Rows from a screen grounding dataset
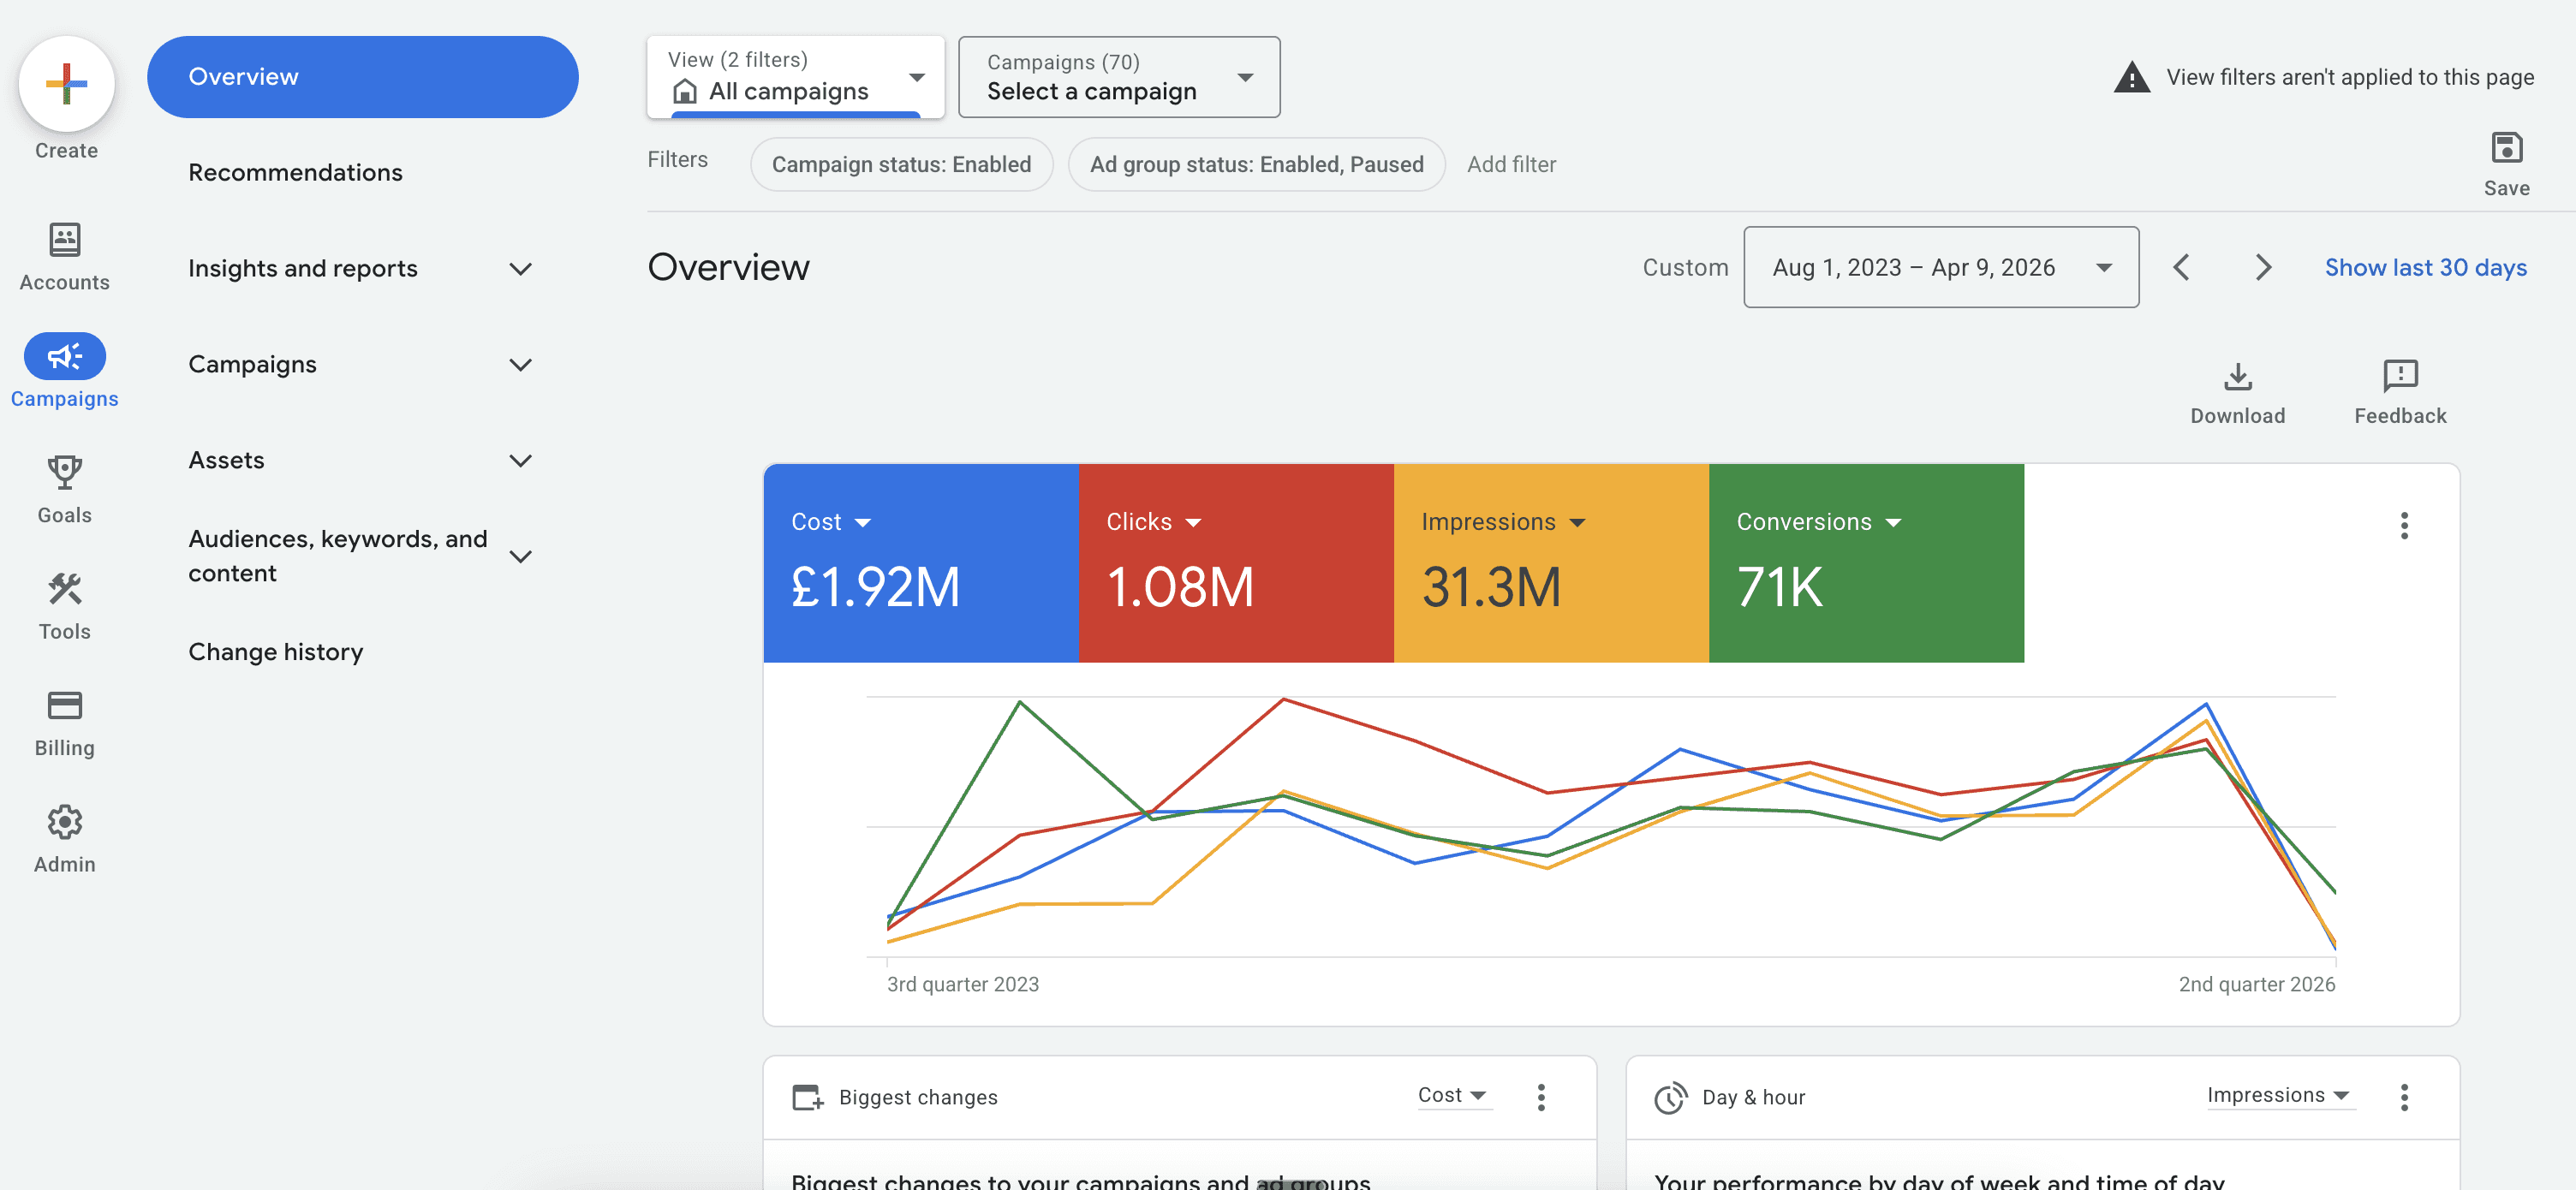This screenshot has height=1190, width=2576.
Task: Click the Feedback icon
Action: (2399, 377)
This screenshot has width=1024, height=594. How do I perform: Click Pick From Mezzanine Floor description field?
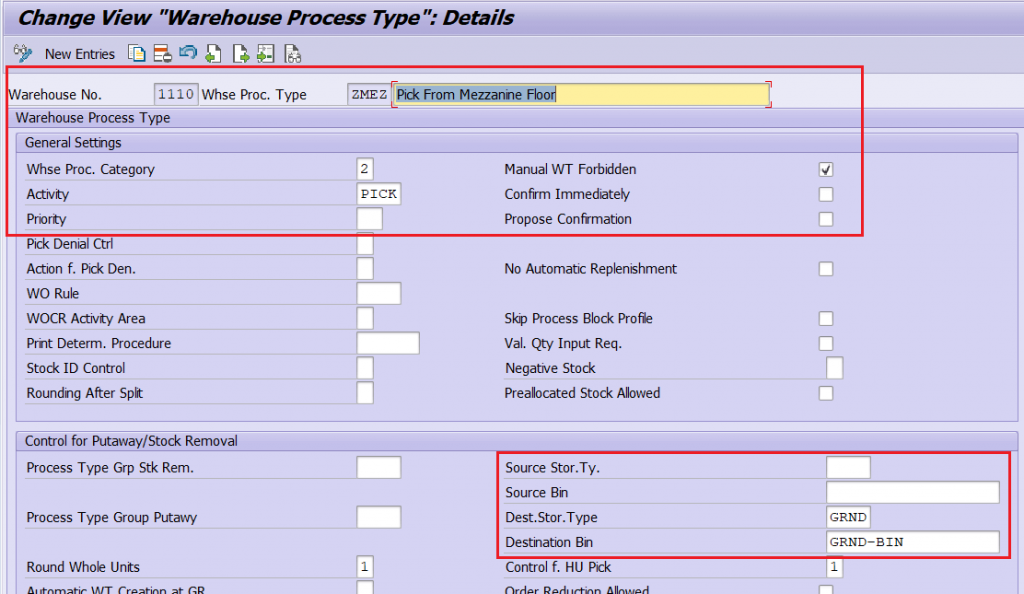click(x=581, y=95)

# Given exercise
Change "Mezzanine Floor" to "Ground Floor" throughout the entries above and reproduce them with everything else unchanged. Omit the pictures from your answer.

# Output of the task
This screenshot has height=1190, width=2576.
Task: Click the Feedback icon
Action: (2399, 377)
This screenshot has width=1024, height=594. How do I perform: Click Pick From Ground Floor description field?
click(x=581, y=95)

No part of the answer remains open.